Reviews and Comments
177 reviewsExcellente série sur tous les plans, intrigue, acteurs et surtout une sublime prise de vues en noir et blanc magnifiant l Italie. Mise en scène très inventive avec de multiples événements se passant dans une étonnante et tres esthétique succession de plans fixes Pleine réussite
Magnifique ❤️ sublimé par le noir-blanc, une ambiance hitchcockienne
Bonne série. Rythme assez lent, belles images en noir et blanc des côtes italiennes. L'acteur principal est attachant bien que glauque et bizarre, malgré ses crimes. On est tenu en haleine parce qu'on a envie de savoir comment ça se termine, parce que le suspense est présent, parce qu'on ne sait pas vraiment la tournure que prend l'histoire.
Esthétiquement très belle série, la photographie, le noir et blanc, les lieux, mais j’ai trouvé que l’histoire finissait par traîner en longueur. Le personnage principal est dérangeant, l’acteur qui l’incarne est parfait dans son rôle. Si peu d’humanité, tellement d’aplomb dans ses mensonges… mais on a quand même du mal à croire que la petite amie de Dickie ne se soit douté de rien.

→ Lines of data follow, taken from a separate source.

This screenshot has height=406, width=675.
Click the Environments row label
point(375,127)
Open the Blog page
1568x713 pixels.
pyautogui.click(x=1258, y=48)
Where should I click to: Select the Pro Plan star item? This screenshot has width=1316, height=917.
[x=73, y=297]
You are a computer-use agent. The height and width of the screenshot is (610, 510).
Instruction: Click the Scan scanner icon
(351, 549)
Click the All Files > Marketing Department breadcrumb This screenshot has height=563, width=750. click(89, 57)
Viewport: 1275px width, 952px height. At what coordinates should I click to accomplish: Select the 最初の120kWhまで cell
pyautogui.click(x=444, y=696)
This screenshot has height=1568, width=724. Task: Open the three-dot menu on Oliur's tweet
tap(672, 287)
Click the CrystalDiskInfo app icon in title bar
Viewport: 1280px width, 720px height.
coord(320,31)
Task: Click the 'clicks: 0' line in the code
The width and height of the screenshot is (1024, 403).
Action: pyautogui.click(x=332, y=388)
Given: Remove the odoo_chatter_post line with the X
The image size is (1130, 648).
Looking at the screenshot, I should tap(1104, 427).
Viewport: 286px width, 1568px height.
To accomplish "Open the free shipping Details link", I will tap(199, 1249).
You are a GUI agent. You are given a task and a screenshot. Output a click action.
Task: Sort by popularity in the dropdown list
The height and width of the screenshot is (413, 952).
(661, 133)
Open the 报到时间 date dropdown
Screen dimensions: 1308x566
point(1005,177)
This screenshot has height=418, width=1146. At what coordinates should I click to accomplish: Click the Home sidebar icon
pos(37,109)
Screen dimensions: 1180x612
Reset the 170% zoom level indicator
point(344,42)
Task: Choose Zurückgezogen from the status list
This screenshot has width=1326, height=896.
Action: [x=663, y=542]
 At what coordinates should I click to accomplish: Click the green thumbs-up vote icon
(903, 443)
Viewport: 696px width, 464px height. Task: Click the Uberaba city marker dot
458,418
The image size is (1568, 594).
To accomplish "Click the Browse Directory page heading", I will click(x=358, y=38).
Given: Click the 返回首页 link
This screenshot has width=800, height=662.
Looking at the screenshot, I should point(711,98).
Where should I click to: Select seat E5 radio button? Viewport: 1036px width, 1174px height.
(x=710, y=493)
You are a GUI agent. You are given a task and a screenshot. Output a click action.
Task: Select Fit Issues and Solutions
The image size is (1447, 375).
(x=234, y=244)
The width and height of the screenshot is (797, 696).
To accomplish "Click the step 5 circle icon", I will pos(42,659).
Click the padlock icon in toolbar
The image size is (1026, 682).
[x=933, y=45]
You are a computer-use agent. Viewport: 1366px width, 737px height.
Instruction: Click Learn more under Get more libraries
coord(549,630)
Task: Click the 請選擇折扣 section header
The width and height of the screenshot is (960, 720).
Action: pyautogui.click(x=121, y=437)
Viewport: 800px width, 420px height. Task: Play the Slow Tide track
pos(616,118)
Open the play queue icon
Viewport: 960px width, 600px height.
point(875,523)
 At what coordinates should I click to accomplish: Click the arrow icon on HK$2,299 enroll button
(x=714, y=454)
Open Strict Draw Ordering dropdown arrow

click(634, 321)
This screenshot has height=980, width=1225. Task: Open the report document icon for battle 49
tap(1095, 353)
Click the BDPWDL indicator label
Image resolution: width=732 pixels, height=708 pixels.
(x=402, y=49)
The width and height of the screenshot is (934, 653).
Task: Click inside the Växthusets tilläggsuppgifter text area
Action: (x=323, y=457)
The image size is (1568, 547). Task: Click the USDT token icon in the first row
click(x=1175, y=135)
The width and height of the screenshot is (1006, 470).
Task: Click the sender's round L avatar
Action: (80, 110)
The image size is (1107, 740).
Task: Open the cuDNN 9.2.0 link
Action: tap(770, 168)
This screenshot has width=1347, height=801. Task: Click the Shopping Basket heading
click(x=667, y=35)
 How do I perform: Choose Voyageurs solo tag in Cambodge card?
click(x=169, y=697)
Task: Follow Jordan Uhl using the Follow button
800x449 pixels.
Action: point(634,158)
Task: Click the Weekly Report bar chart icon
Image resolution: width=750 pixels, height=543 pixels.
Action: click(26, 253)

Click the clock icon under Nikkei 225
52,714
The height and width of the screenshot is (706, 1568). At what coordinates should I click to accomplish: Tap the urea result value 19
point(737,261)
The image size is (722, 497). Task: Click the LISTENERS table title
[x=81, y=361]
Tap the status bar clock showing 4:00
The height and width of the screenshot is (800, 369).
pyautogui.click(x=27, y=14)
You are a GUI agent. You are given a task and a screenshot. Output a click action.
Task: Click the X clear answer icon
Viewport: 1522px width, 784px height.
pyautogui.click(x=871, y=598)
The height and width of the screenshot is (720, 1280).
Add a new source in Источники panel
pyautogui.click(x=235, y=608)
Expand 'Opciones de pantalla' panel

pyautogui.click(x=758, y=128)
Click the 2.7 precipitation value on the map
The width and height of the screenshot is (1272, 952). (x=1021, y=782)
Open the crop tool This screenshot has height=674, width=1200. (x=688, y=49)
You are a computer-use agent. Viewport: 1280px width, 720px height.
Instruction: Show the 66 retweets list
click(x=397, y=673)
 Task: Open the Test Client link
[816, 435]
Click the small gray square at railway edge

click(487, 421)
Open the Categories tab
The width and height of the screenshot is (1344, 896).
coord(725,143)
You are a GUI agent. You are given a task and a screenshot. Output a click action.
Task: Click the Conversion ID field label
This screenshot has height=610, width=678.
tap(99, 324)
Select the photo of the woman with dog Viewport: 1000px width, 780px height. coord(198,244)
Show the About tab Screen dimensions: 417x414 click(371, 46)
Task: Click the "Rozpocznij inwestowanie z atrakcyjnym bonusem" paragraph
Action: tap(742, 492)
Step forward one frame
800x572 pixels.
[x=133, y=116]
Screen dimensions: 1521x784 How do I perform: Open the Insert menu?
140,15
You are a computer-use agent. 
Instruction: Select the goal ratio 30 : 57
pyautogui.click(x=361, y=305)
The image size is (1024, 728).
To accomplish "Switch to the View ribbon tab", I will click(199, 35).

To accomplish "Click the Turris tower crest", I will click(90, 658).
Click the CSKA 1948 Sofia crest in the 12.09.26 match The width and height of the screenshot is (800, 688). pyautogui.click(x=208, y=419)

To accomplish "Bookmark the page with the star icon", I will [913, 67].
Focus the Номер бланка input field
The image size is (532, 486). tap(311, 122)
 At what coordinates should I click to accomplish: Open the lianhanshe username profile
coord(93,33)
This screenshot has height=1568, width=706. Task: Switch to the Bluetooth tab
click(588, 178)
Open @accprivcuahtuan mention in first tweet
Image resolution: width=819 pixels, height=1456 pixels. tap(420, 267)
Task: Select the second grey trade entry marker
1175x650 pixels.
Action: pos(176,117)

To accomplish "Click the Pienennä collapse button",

L'expression "l'étau se resserre" n'a jamais été aussi bien représentée. C'est évidemment une histoire dans laquelle on se prend très vite d'affection pour le fdp de personnage principal, mais à l'inverse des autres 4 millions d'histoires qui s'articulent autour de cette émotion, ici, pour une fois, on finit par souhaiter la chute du héros. Et ça ça fait plez fréro.
Des belles images, des jeux de lumières. « Tout est dans la lumiere ». L’obscurité fait aussi partie du film, surtout dans son personnage principal. L’intrigue est intéressante mais souvent longue.